▶ **Work to do**
Convert every line of the data below into a JSON list of strings, one string per line, leaving out blank lines.

Click-target data
····················

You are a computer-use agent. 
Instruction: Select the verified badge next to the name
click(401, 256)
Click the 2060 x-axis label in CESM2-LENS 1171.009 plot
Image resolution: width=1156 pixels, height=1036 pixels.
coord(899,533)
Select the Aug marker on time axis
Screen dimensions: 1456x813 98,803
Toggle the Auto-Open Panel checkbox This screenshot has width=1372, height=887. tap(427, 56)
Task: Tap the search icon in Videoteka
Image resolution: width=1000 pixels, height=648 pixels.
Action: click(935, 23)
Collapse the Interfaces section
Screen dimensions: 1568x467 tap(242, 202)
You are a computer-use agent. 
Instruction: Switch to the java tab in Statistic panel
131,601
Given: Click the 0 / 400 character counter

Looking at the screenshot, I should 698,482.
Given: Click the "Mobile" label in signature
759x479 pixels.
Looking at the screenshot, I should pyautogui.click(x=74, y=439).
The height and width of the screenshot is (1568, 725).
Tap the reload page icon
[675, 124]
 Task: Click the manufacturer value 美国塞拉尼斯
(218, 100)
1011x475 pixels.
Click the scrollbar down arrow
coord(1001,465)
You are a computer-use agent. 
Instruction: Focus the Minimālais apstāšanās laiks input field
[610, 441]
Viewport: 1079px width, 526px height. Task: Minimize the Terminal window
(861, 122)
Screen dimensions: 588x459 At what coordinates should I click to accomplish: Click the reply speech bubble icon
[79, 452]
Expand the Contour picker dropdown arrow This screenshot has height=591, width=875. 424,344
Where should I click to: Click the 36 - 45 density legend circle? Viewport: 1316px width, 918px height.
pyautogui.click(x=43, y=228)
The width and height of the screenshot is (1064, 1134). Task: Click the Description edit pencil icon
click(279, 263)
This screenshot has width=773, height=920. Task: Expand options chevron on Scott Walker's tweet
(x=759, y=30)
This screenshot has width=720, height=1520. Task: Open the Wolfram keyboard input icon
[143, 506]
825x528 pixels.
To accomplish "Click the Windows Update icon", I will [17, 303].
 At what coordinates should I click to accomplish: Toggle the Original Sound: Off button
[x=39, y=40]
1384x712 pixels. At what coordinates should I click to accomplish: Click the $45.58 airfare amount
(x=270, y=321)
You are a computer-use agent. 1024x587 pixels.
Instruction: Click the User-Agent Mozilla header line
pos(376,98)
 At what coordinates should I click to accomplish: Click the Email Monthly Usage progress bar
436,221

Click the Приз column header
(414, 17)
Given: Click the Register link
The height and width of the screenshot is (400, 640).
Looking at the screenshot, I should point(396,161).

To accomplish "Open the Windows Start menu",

····················

▶ **Written answer**
[
  "You are a computer-use agent. ",
  "Instruction: Select the verified badge next to the name",
  "click(401, 256)",
  "Click the 2060 x-axis label in CESM2-LENS 1171.009 plot",
  "Image resolution: width=1156 pixels, height=1036 pixels.",
  "coord(899,533)",
  "Select the Aug marker on time axis",
  "Screen dimensions: 1456x813 98,803",
  "Toggle the Auto-Open Panel checkbox This screenshot has width=1372, height=887. tap(427, 56)",
  "Task: Tap the search icon in Videoteka",
  "Image resolution: width=1000 pixels, height=648 pixels.",
  "Action: click(935, 23)",
  "Collapse the Interfaces section",
  "Screen dimensions: 1568x467 tap(242, 202)",
  "You are a computer-use agent. ",
  "Instruction: Switch to the java tab in Statistic panel",
  "131,601",
  "Given: Click the 0 / 400 character counter",
  "Looking at the screenshot, I should 698,482.",
  "Given: Click the \"Mobile\" label in signature",
  "759x479 pixels.",
  "Looking at the screenshot, I should pyautogui.click(x=74, y=439).",
  "The height and width of the screenshot is (1568, 725).",
  "Tap the reload page icon",
  "[675, 124]",
  " Task: Click the manufacturer value 美国塞拉尼斯",
  "(218, 100)",
  "1011x475 pixels.",
  "Click the scrollbar down arrow",
  "coord(1001,465)",
  "You are a computer-use agent. ",
  "Instruction: Focus the Minimālais apstāšanās laiks input field",
  "[610, 441]",
  "Viewport: 1079px width, 526px height. Task: Minimize the Terminal window",
  "(861, 122)",
  "Screen dimensions: 588x459 At what coordinates should I click to accomplish: Click the reply speech bubble icon",
  "[79, 452]",
  "Expand the Contour picker dropdown arrow This screenshot has height=591, width=875. 424,344",
  "Where should I click to: Click the 36 - 45 density legend circle? Viewport: 1316px width, 918px height.",
  "pyautogui.click(x=43, y=228)",
  "The width and height of the screenshot is (1064, 1134). Task: Click the Description edit pencil icon",
  "click(279, 263)",
  "This screenshot has width=773, height=920. Task: Expand options chevron on Scott Walker's tweet",
  "(x=759, y=30)",
  "This screenshot has width=720, height=1520. Task: Open the Wolfram keyboard input icon",
  "[143, 506]",
  "825x528 pixels.",
  "To accomplish \"Click the Windows Update icon\", I will [17, 303].",
  " At what coordinates should I click to accomplish: Toggle the Original Sound: Off button",
  "[x=39, y=40]",
  "1384x712 pixels. At what coordinates should I click to accomplish: Click the $45.58 airfare amount",
  "(x=270, y=321)",
  "You are a computer-use agent. 1024x587 pixels.",
  "Instruction: Click the User-Agent Mozilla header line",
  "pos(376,98)",
  " At what coordinates should I click to accomplish: Click the Email Monthly Usage progress bar",
  "436,221",
  "Click the Приз column header",
  "(414, 17)",
  "Given: Click the Register link",
  "The height and width of the screenshot is (400, 640).",
  "Looking at the screenshot, I should point(396,161).",
  "To accomplish \"Open the Windows Start menu\","
]